• Journal Article

Personalized medicine for prevention: can risk stratified screening decrease colorectal cancer mortality at an acceptable cost?

Citation

Subramanian, S., Bobashev, G., Morris, R. J., & Hoover, S. (2017). Personalized medicine for prevention: can risk stratified screening decrease colorectal cancer mortality at an acceptable cost? Cancer Causes and Control, 28(4), 299-308. DOI: 10.1007/s10552-017-0864-4

Abstract

Purpose Tailored health care interventions are expected to transform clinical practice. The objective of this study was to develop an innovative model to assess the effectiveness, cost, and harms of risk stratified colorectal cancer screening.

Methods We updated a previously validated microsimulation model consisting of three interlinked components: risk assessment, natural history, and screening/treatment modules. We used data from representative national surveys and the literature to create a synthetic population that mimics the family history and genetic profile of the US population. We applied risk stratification based on published risk assessment tools to triage individuals into five risk categories: high, increased, medium, decreased, and low.

Results On average, the incremental cost of risk stratified screening for colorectal cancer compared to the current approach at 60% and 80% compliance rates is $18,342 and $23,961 per life year gained. The harms in terms of false positives and perforations are consistently lower for personalized scenarios across all compliance rates. False positives are reduced by more than 47.0% and perforations by at least 9.9%. There is considerable uncertainty in the life years gained, but the reduction in harms remains stable under all scenarios.

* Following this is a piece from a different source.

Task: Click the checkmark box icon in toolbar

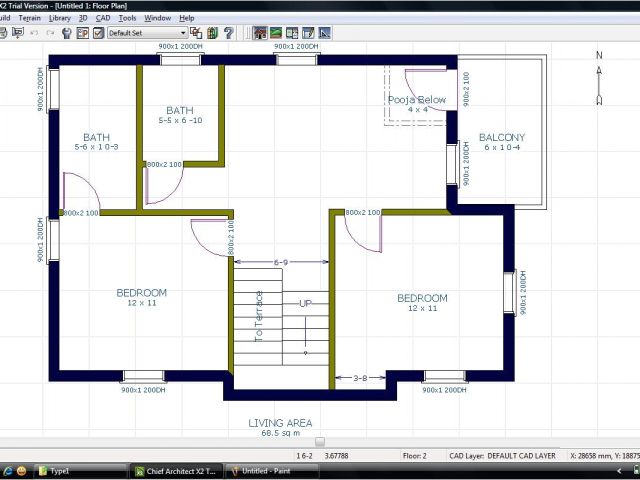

Conclusion A key finding is that risk stratified screening can reduce harms at all levels of compliance. Therefore, selection of screening scenarios should include comprehensive comparisons of mortality, harms from screening, and cost. This study provides guidance for evaluating risk stratified cancer screening and further research is required to identify optimal implementation approaches in the real-world setting.